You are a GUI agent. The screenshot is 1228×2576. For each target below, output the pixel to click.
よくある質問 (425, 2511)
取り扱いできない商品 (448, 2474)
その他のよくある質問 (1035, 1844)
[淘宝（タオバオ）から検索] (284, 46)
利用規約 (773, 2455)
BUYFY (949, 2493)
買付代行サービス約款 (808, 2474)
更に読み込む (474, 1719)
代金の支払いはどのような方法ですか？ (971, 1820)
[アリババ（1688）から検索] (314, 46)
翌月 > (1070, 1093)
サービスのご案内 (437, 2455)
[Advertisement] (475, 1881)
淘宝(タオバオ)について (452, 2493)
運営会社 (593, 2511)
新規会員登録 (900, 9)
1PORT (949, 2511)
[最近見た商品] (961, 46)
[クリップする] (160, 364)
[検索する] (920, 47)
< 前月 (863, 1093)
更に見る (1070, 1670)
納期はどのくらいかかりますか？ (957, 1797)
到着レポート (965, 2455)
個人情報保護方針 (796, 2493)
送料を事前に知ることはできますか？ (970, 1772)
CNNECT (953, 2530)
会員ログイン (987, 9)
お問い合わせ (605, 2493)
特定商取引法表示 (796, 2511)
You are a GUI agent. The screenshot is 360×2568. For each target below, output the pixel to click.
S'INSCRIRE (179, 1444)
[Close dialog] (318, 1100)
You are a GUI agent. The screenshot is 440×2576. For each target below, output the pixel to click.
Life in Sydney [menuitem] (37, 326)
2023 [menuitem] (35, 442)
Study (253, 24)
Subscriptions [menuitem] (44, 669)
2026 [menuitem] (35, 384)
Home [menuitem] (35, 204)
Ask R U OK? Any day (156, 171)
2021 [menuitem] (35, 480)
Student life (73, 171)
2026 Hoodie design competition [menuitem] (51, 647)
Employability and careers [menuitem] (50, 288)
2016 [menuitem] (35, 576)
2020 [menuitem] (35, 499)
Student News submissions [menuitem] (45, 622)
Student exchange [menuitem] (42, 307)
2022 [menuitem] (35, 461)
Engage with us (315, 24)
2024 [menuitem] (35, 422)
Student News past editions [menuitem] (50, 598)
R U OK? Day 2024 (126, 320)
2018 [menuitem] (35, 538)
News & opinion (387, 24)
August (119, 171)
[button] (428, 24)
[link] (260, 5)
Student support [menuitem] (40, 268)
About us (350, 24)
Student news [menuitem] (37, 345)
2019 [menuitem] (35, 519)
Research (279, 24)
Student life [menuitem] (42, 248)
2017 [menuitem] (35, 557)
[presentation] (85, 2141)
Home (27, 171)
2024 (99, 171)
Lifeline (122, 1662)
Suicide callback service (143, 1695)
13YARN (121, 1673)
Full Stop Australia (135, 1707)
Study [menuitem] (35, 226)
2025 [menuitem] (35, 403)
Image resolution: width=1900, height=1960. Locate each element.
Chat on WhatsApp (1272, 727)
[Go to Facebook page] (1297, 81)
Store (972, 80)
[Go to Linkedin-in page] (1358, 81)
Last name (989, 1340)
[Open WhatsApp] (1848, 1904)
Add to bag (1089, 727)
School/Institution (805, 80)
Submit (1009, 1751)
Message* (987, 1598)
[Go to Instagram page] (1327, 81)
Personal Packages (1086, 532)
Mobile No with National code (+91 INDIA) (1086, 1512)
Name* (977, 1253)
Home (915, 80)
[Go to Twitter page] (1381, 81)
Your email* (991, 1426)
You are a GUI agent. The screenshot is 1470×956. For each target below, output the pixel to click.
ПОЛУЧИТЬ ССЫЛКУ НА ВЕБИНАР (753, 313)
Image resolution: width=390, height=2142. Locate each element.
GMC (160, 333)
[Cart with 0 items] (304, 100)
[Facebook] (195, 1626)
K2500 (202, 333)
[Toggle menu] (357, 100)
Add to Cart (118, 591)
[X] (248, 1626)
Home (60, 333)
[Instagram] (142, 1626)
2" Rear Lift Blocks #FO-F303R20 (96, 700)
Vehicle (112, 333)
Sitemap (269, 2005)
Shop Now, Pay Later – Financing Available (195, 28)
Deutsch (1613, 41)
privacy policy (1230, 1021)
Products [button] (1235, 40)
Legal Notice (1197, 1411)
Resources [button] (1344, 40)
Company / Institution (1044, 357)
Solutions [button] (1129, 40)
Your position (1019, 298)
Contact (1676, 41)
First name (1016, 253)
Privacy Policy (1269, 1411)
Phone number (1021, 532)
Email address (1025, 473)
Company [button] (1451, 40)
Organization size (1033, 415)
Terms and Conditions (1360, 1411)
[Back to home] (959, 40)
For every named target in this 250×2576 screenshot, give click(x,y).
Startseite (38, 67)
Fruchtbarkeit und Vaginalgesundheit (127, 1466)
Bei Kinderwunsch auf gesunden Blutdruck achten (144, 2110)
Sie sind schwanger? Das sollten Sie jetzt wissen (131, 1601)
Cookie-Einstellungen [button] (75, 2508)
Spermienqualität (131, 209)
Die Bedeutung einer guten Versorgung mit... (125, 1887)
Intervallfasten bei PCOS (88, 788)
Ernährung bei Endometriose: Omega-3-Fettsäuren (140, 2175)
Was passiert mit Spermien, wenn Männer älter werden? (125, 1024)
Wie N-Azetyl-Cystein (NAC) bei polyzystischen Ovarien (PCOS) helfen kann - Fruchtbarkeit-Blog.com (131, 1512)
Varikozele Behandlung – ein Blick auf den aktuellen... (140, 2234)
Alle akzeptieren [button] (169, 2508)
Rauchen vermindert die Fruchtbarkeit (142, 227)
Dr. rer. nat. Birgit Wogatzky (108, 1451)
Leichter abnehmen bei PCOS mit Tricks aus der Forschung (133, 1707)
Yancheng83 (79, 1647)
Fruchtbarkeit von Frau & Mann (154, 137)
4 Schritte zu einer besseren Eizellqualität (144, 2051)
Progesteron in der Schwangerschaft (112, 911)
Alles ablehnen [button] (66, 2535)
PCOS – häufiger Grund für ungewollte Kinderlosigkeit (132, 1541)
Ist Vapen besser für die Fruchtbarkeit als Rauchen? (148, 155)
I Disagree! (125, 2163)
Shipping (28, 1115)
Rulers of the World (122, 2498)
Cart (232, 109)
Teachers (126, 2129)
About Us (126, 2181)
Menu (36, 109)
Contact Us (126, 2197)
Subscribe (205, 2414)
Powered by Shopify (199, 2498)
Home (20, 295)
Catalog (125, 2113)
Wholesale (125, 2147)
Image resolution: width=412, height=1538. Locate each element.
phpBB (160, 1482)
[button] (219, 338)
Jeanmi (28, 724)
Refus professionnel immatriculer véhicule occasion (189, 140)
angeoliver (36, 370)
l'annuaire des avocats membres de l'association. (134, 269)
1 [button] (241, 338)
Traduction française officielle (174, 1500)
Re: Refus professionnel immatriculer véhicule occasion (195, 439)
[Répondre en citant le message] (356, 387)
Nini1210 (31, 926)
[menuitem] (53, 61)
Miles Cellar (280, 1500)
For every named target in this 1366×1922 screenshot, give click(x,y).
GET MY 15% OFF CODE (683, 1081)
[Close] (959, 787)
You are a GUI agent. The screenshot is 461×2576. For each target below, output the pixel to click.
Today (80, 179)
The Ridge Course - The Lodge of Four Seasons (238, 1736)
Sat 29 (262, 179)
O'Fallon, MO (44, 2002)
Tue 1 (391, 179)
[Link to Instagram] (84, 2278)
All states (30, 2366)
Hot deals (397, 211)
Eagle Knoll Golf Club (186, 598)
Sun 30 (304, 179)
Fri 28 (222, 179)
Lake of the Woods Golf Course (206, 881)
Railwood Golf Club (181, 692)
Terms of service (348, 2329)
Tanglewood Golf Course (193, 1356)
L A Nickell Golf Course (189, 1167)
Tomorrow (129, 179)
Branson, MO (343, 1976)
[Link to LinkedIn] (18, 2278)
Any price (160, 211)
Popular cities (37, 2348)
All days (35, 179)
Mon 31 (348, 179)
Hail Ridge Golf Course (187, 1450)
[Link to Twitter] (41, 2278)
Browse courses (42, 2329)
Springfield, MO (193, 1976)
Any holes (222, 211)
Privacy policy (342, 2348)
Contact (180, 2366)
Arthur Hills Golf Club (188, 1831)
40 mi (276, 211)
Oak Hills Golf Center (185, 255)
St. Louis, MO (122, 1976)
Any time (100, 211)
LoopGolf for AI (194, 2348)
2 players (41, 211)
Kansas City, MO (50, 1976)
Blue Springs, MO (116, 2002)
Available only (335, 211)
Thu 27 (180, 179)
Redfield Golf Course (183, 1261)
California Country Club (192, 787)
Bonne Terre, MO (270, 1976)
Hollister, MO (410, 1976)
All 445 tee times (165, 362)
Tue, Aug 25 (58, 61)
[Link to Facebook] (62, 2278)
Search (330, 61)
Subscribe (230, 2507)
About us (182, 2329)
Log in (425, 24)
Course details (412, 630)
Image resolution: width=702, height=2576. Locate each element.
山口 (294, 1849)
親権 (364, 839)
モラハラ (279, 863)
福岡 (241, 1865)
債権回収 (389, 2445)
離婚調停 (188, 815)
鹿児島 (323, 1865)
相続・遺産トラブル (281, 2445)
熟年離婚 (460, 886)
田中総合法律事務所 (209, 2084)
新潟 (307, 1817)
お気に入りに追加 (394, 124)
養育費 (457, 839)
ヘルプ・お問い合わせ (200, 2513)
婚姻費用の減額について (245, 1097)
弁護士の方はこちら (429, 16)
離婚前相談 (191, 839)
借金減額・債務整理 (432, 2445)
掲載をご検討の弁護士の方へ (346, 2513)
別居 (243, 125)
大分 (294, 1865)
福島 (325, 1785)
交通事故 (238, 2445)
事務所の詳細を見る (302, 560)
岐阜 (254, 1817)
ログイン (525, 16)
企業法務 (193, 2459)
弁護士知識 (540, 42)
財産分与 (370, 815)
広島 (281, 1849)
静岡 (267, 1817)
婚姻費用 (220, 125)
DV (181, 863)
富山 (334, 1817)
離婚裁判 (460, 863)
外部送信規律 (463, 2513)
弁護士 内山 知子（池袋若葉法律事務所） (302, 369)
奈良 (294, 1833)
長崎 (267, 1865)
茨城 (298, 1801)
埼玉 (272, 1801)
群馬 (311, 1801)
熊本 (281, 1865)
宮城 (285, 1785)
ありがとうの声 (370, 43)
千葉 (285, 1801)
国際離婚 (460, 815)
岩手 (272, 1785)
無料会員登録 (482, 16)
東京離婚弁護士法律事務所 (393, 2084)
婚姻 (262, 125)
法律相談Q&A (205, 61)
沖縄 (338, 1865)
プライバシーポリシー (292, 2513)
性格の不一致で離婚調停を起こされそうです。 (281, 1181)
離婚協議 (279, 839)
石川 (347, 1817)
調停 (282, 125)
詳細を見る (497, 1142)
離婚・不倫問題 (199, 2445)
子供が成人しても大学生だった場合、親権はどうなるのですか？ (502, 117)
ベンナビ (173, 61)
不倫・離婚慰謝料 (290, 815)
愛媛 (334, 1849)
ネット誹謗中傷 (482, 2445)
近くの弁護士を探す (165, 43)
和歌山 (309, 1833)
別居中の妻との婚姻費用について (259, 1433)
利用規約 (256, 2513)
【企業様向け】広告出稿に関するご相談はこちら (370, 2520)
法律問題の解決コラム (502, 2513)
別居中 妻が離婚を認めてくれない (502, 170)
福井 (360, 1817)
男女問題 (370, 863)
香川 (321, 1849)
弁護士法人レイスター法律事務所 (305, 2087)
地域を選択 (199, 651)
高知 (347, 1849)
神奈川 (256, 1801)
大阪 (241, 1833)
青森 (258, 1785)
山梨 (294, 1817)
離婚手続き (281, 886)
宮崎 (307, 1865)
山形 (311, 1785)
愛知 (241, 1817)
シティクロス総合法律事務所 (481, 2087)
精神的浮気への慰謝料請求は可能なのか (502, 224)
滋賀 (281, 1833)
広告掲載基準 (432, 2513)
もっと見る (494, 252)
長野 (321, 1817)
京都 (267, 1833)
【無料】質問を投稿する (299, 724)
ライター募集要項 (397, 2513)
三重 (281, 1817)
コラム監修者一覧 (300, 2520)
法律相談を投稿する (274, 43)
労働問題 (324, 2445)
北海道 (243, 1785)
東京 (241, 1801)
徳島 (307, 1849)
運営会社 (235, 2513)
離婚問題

************

→ Assignment: All lines from the top of the data through the line containing "13YARN (121, 1673)" need to be retyped exactly, and nothing more.

→ Exercise answer:
You are a GUI agent. The screenshot is 1228×2576. For each target below, output the pixel to click.
よくある質問 (425, 2511)
取り扱いできない商品 (448, 2474)
その他のよくある質問 (1035, 1844)
[淘宝（タオバオ）から検索] (284, 46)
利用規約 (773, 2455)
BUYFY (949, 2493)
買付代行サービス約款 (808, 2474)
更に読み込む (474, 1719)
代金の支払いはどのような方法ですか？ (971, 1820)
[アリババ（1688）から検索] (314, 46)
翌月 > (1070, 1093)
サービスのご案内 (437, 2455)
[Advertisement] (475, 1881)
淘宝(タオバオ)について (452, 2493)
運営会社 (593, 2511)
新規会員登録 (900, 9)
1PORT (949, 2511)
[最近見た商品] (961, 46)
[クリップする] (160, 364)
[検索する] (920, 47)
< 前月 (863, 1093)
更に見る (1070, 1670)
納期はどのくらいかかりますか？ (957, 1797)
到着レポート (965, 2455)
個人情報保護方針 (796, 2493)
送料を事前に知ることはできますか？ (970, 1772)
CNNECT (953, 2530)
会員ログイン (987, 9)
お問い合わせ (605, 2493)
特定商取引法表示 (796, 2511)
You are a GUI agent. The screenshot is 360×2568. For each target below, output the pixel to click.
S'INSCRIRE (179, 1444)
[Close dialog] (318, 1100)
You are a GUI agent. The screenshot is 440×2576. For each target below, output the pixel to click.
Life in Sydney [menuitem] (37, 326)
2023 [menuitem] (35, 442)
Study (253, 24)
Subscriptions [menuitem] (44, 669)
2026 [menuitem] (35, 384)
Home [menuitem] (35, 204)
Ask R U OK? Any day (156, 171)
2021 [menuitem] (35, 480)
Student life (73, 171)
2026 Hoodie design competition [menuitem] (51, 647)
Employability and careers [menuitem] (50, 288)
2016 [menuitem] (35, 576)
2020 [menuitem] (35, 499)
Student News submissions [menuitem] (45, 622)
Student exchange [menuitem] (42, 307)
2022 [menuitem] (35, 461)
Engage with us (315, 24)
2024 [menuitem] (35, 422)
Student News past editions [menuitem] (50, 598)
R U OK? Day 2024 (126, 320)
2018 [menuitem] (35, 538)
News & opinion (387, 24)
August (119, 171)
[button] (428, 24)
[link] (260, 5)
Student support [menuitem] (40, 268)
About us (350, 24)
Student news [menuitem] (37, 345)
2019 [menuitem] (35, 519)
Research (279, 24)
Student life [menuitem] (42, 248)
2017 [menuitem] (35, 557)
[presentation] (85, 2141)
Home (27, 171)
2024 (99, 171)
Lifeline (122, 1662)
Suicide callback service (143, 1695)
13YARN (121, 1673)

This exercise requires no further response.